COMO SI
LA CULPA
FUERA TODA MÍA
Yo me acerqué a la ventanilla de su auto y le dije: señor cómpreme cinco por dos pesos,
cinco, lapiceras, todas escriben señor.
Y usted me miró como si me tuviera miedo.
Me dijo: no nena, no.
Y empezó a subir el vidrio.
Yo insistí, suplicante, porque seguro que usted tiene una hija o un hijo, señor, y las
personas que tienen hijos se compadecen de mí y me compran.
Pero usted siguió subiendo el vidrio y no me miró a los ojos ni una vez.
Dejó volando su mirada por el aire sin tocarme con ella, la dejó volar por los demás
coches detenidos, igualito que si yo no estuviera.
Y ni mi voz le llegó, señor, eso que yo le grité:
¡Por favor, por favor!
Estaba por cambiar la luz del semáforo y me agarró como una desesperación.
¿Por qué no me miró los ojos, señor?
¿Por qué atrapó los capuchones de mis lapiceras con el vidrio y si no las retiro rápido los
rompe?
¿Por qué me tuvo miedo, señor?
Si yo tengo solamente diez años y las suelas de los zapatos agujereadas, y no tenía un
arma en la mano sino un puñado de lapiceras con tinta azul, y no quería robarle nada ni
sacarle nada de lo muchísimo que usted tiene, sino, sencillamente venderle baratísimas
esas lapiceras que son de veras, y escriben, y en los negocios se las cobran cinco veces
más caras y no se las alcanzan hasta su auto.
Usted, tan grande, tan sin hambre, tan fuerte, con corbata y saco, usted, tan elegante,
canoso, me tuvo miedo a mí señor.
A mí tan chiquita, tan muerta de frío en invierno, tan cansada como me sentía a las diez
de la noche arriesgándome entre los coches para vender mis lapiceras...
¿Qué fue lo que no quiso ver en mis ojos?
¿Qué fue lo que le dio tanto miedo de mí?

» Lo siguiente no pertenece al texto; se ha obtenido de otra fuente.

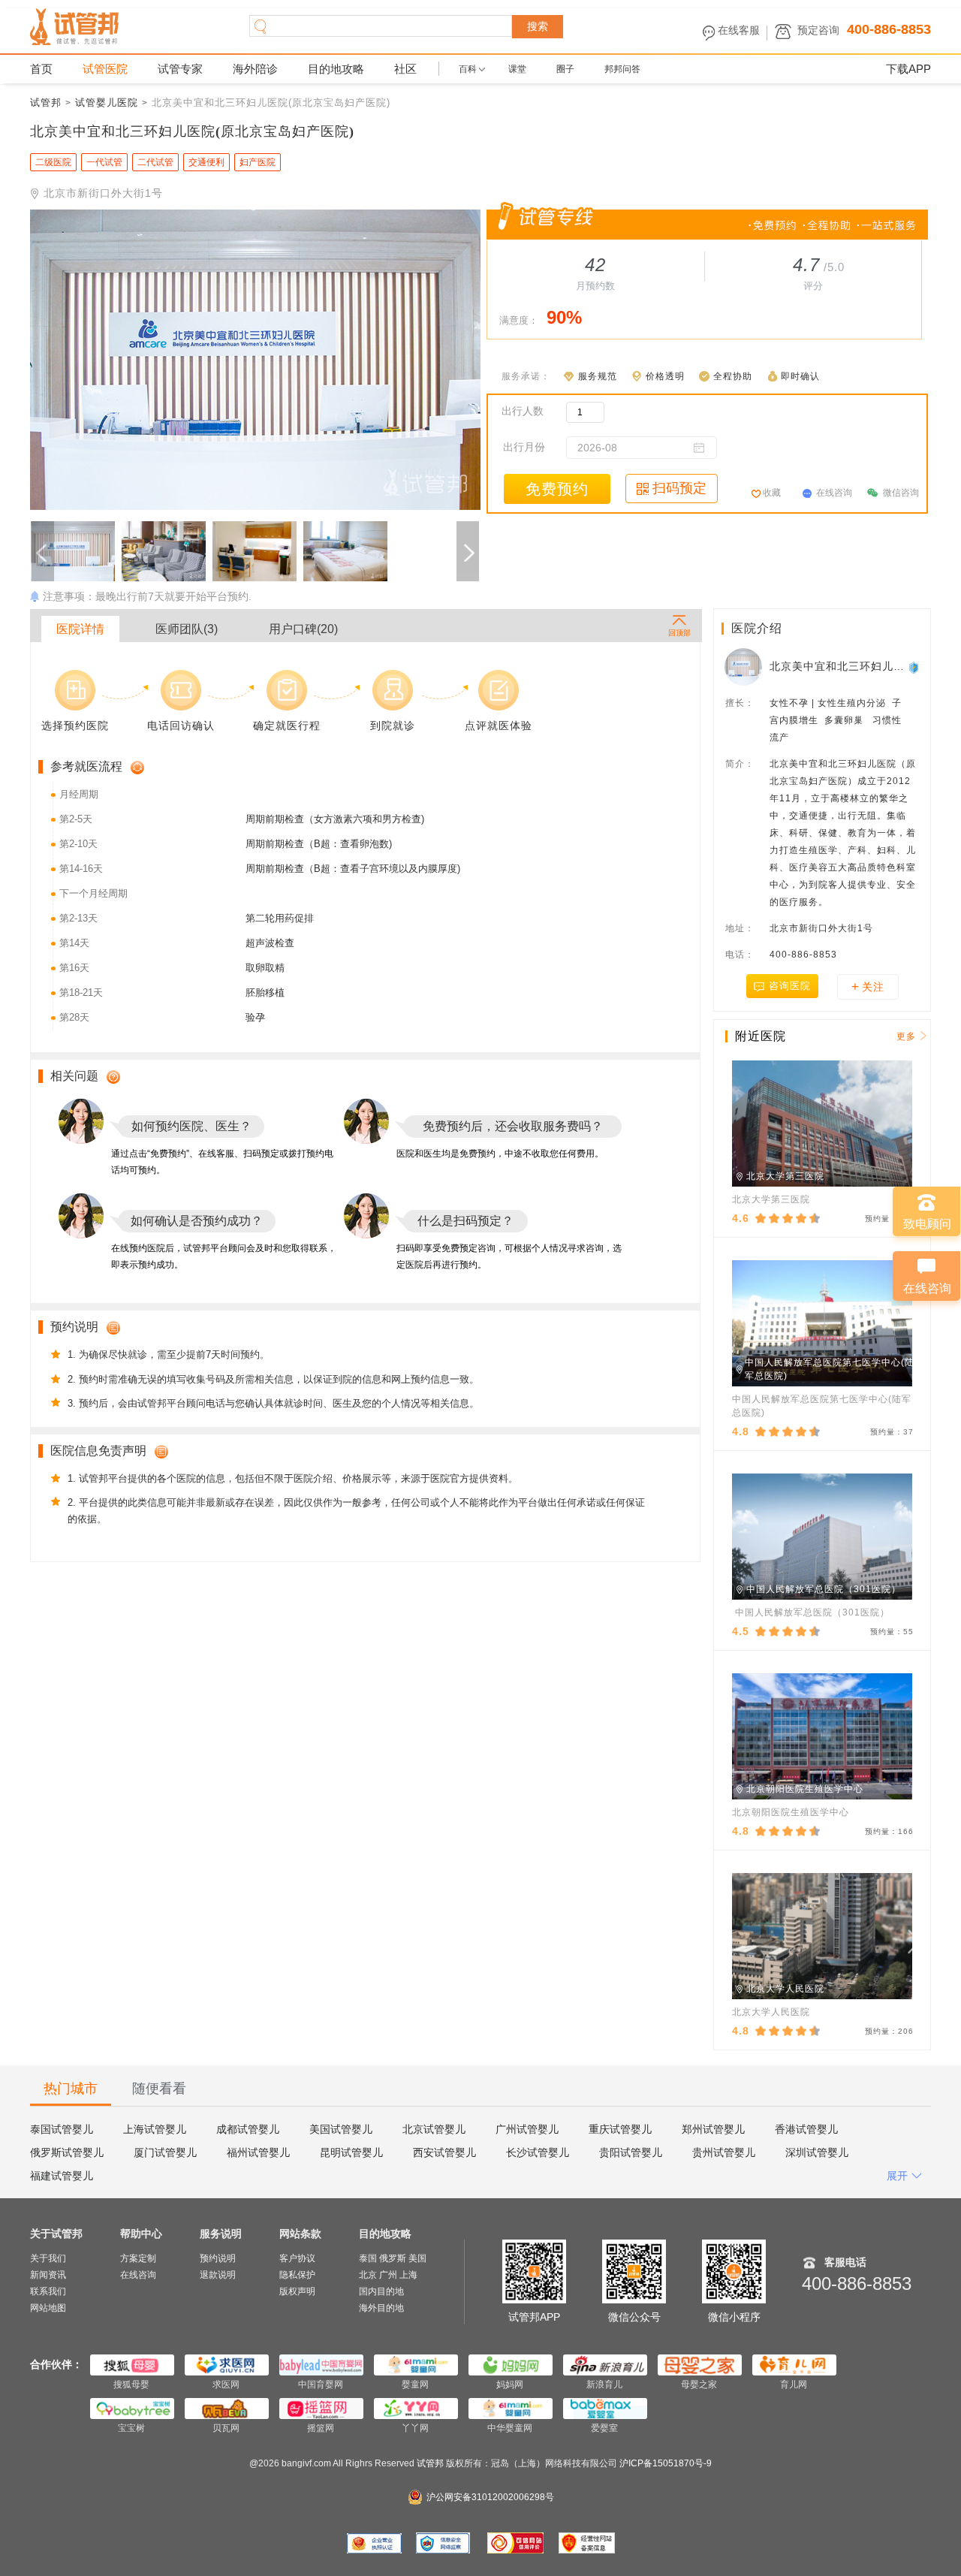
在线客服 (739, 30)
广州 (388, 2275)
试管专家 (180, 68)
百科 (468, 69)
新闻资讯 (48, 2275)
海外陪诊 (255, 68)
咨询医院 (790, 985)
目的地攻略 (336, 68)
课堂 (517, 69)
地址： (740, 928)
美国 (417, 2258)
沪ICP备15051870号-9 (665, 2463)
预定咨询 (818, 30)
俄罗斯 (392, 2258)
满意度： (518, 320)
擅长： (740, 703)
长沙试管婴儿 (537, 2152)
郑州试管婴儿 (713, 2129)
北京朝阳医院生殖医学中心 (790, 1812)
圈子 (565, 69)
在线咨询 (834, 492)
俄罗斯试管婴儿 (67, 2152)
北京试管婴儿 (433, 2129)
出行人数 (523, 411)
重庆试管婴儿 (620, 2129)
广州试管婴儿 (527, 2129)
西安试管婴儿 (444, 2152)
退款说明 (218, 2275)
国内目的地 (381, 2291)
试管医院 (105, 68)
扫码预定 (679, 488)
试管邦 (46, 102)
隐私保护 (297, 2275)
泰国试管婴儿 (61, 2129)
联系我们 (48, 2291)
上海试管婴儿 (154, 2129)
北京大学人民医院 (771, 2012)
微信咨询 (901, 492)
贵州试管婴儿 (723, 2152)
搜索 (537, 26)
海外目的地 (381, 2308)
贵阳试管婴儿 (630, 2152)
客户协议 (297, 2258)
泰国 (368, 2258)
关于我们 (48, 2258)
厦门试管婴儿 (165, 2152)
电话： (740, 954)
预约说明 (218, 2258)
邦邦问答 (622, 69)
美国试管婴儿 (340, 2129)
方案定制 (138, 2258)
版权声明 (297, 2291)
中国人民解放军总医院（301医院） (811, 1612)
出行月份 (524, 447)
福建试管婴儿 (61, 2176)
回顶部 (679, 632)
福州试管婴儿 (258, 2152)
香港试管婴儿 (806, 2129)
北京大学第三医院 (771, 1199)
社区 (405, 68)
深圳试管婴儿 (816, 2152)
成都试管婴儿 (247, 2129)
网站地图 (48, 2308)
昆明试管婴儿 (351, 2152)
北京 (368, 2275)
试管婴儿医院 (106, 102)
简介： (740, 764)
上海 (408, 2275)
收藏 (772, 492)
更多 (906, 1036)
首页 (41, 68)
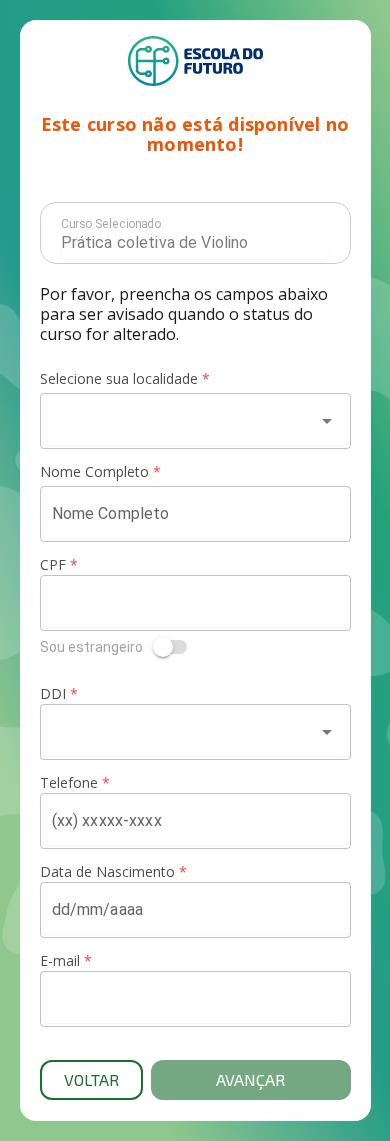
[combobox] (177, 421)
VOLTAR (91, 1079)
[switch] (195, 647)
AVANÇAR (250, 1079)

El hambre, señor, no es contagioso.
Duele, hace ruido en la barriga, desespera... pero no se le puede contagiar a otra barriga
llena...
El cansancio tampoco es contagioso.
Ni los agujeros de los zapatos.
Ni la miseria.
Ni mi padre que me tironea del pelo si no vendo.
Ni la falta de caricias.
Nada de lo que yo tengo es contagioso.
Porque no son enfermedad, son problemas, como dice mi abuela.
Usted me puso triste, señor.
Usted hizo que yo me avergonzara, no sé muy bien de qué, pero de algo que hay en mí
y todavía no puedo comprender.
Porque si me miro en las vidrieras de los negocios no veo una nena demasiado diferente
a las demás nenas de diez años.
Veo una nena de diez años mal vestida y con poca risa, pero casi linda y a veces casi
buena y casi con ganas de trabajar en ésto, que me deja las piernas flojitas después de
una montaña de horas y horas por las que trepo con mis corriditas entre los autos, y los
sustos que me dan algunos conductores, a propósito, para reírse mientras mi corazón
galopa y galopa...
Veo una nena que nunca tuvo fiesta de cumpleaños pero igual crece y se va haciendo vieja.
¿Me haré vieja de repente, sin pasar por la edad de los jeans y el rock?
Usted me puso triste, señor.
No fue que no me comprara las lapiceras ni que me gritara que no quería comprar,
ni que me cerrara la ventanilla...
Fue ese miedo de contagiarse la desgracia lo que hizo que yo la sintiera toda junta y más grande.
Y como sucia.
Y como si fuera culpa mía.
Y yo no tengo la culpa, señor.
Yo no puedo hacer nada más que esto que hago.
Y en cambio usted a lo mejor sí puede hacer algo, algo que no sea enojarse conmigo y
tenerme tanta bronca y tanto miedo como si yo fuera... no sé...
Me pregunto, ¿si yo algún día, digo, si por un milagro, me vuelvo rica y con auto y ropa
nueva, seré capaz de hacerle a alguien lo que usted me hizo?
Y me pregunto ¿usted no pensó en mí después de eso?
¿Ni una sola vez?
¿Ni un poquito de pena le quedó... ni un poquito de dolor chiquito como un mosquito?